Dataset below:

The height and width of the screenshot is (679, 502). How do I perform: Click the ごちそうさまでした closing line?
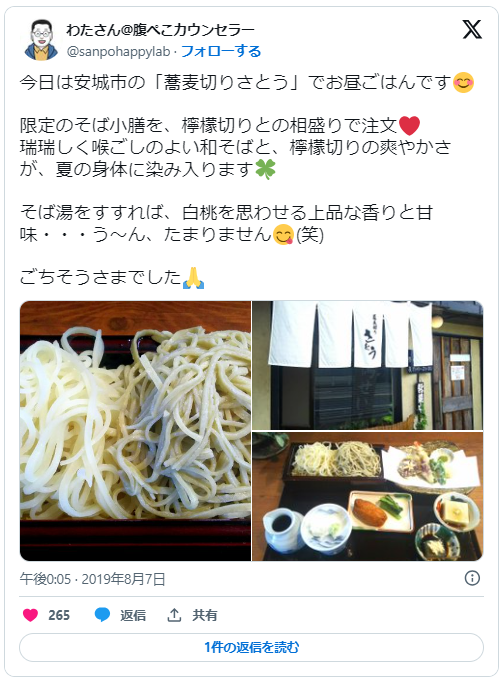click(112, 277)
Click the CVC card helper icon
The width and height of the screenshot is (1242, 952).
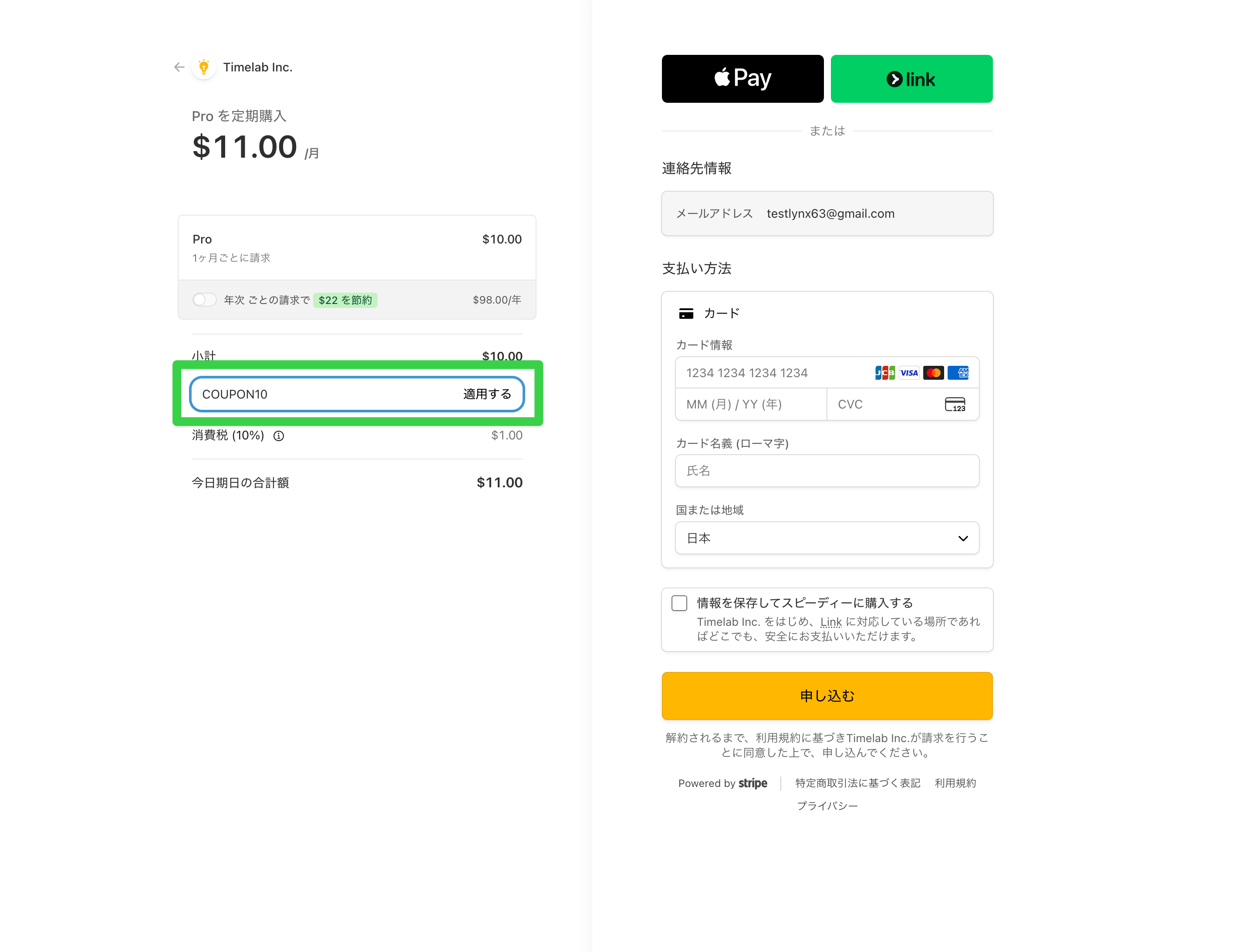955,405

End of Dataset.

Problem: Write out the records above exactly as they stand, leaving out every picture.

Output of the task:
The height and width of the screenshot is (679, 502). How do I perform: Click the ごちそうさまでした closing line?
click(112, 277)
Click the CVC card helper icon
The width and height of the screenshot is (1242, 952).
955,405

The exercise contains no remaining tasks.